◆ **Blocco di testo**
=====
Quasi dimenticato, snobbato per prima dall’Agenzia delle entrate, uno strumento ormai solo sulla carta ha conosciuto una breve intensissima settimana di ribalta, seconda sola al 2008, quando in cinque minuti l’Agenzia delle entrate pubblicò on-line le dichiarazioni dei redditi di tutti i contribuenti italiani (che giorno fu quello!).

Si è quasi bissato lo scontento, le critiche, la rivolta, tanto da dover sterilizzare con atto di indirizzo l’applicazione di un decreto ministeriale di aggiornamento dei coefficienti per effettuare l’accertamento sintetico. Il governo in primis e l’amministrazione a ruota si sono precipitati a un ripensamento della misura con paletti ulteriori al suo utilizzo. L’insegnamento è che agli italiani non puoi fare la morale fiscale, ma un accertamento sintetico motivato sì.

Intelligenza artificiale, primi test applicativi

È stato il debutto vero e proprio dell’utilizzo di sistemi più sofisticati di analisi del rischio negli accertamenti e nei controlli dell’Agenzia delle entrate e della Guardia di finanza. Se il primo esperimento concreto sono state le 700 mila lettere inviate come moral suasion sul concordato, il test ha avuto l’effetto di far arrabbiare non pochi contribuenti. Ma non c’è solo questo: moltissime lettere di compliance e avvisi bonari potranno contare su dati sempre più mirati e selettivi che portano a incassi sempre più in crescita per l’amministrazione.
=====
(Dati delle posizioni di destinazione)
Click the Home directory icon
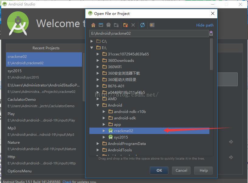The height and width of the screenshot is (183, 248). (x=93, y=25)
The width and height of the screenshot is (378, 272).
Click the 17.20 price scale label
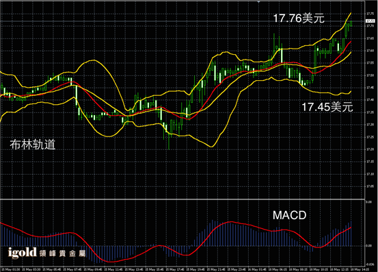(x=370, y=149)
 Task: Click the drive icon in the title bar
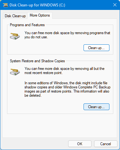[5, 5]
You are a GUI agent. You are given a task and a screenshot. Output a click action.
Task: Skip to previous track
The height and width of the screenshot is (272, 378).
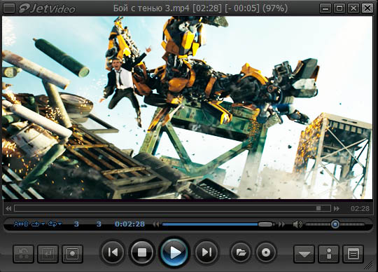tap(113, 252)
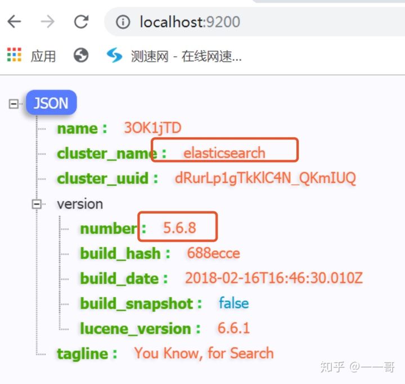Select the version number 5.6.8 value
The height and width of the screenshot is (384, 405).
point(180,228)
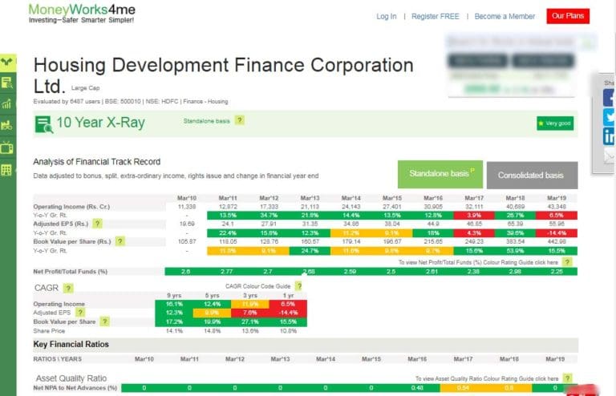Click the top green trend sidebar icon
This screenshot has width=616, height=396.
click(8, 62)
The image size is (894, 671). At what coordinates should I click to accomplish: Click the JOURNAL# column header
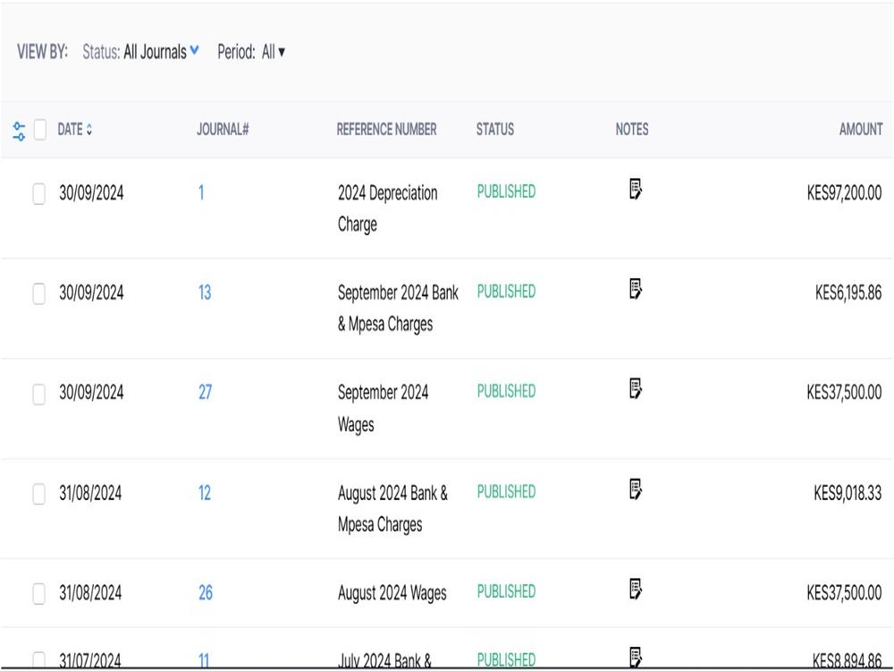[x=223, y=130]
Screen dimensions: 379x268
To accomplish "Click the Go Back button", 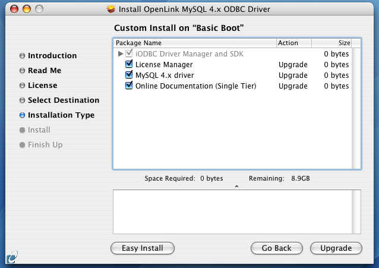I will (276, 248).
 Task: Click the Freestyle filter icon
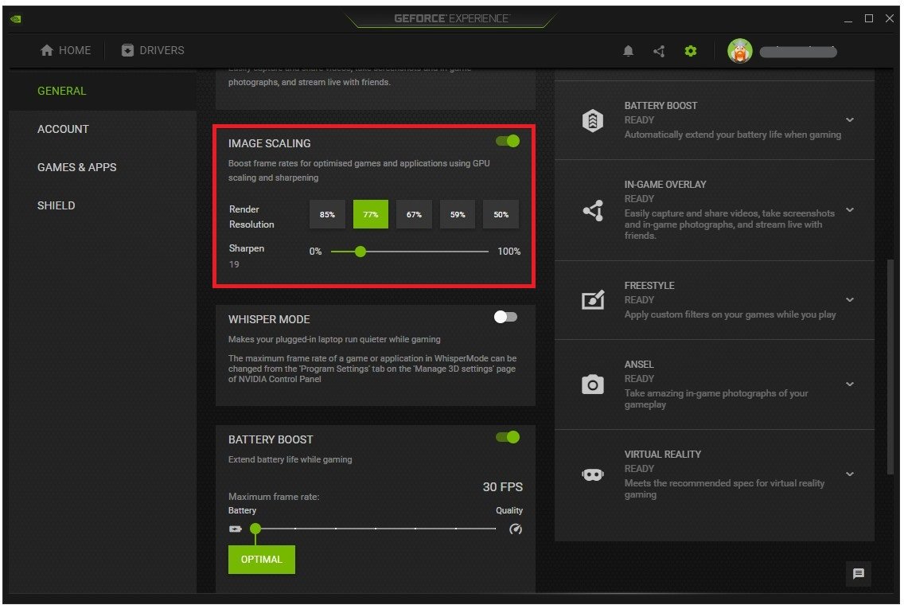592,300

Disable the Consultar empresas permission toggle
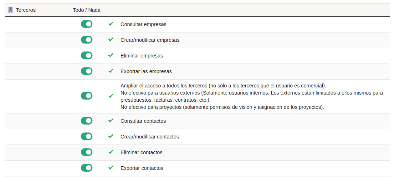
=====
◆ **Cosa chiede**
Per favore, prosegui il testo sui controlli fiscali dell'Agenzia delle entrate, partendo subito dopo l'ultima frase riportata.

◆ **Risposta scritta**
Agenzia delle entrate, cambio al vertice ma per un anno

Dicembre 2024 segna il passaggio del testimone tra il dimissionario direttore dell’Agenzia delle entrate Ernesto M. Ruffini e il suo direttore vicario nominato direttore Antonio Carbone. Troppi dossier tecnici aperti da perfezionare e chiudere e necessaria una veloce ricucitura dello strappo creato dalle dimissioni, con un’intervista al Corriere della Sera, del direttore Ruffini, ai vertici dell’amministrazione fiscale, tra Riscossione ed Entrate, da quasi dieci anni.

Un anno di guado e di riflessione in cui però l’Agenzia dovrà come sempre correre verso la digitalizzazione, gli obiettivi di recupero dell’evasione e l’attuazione di quello che manca della riforma fiscale.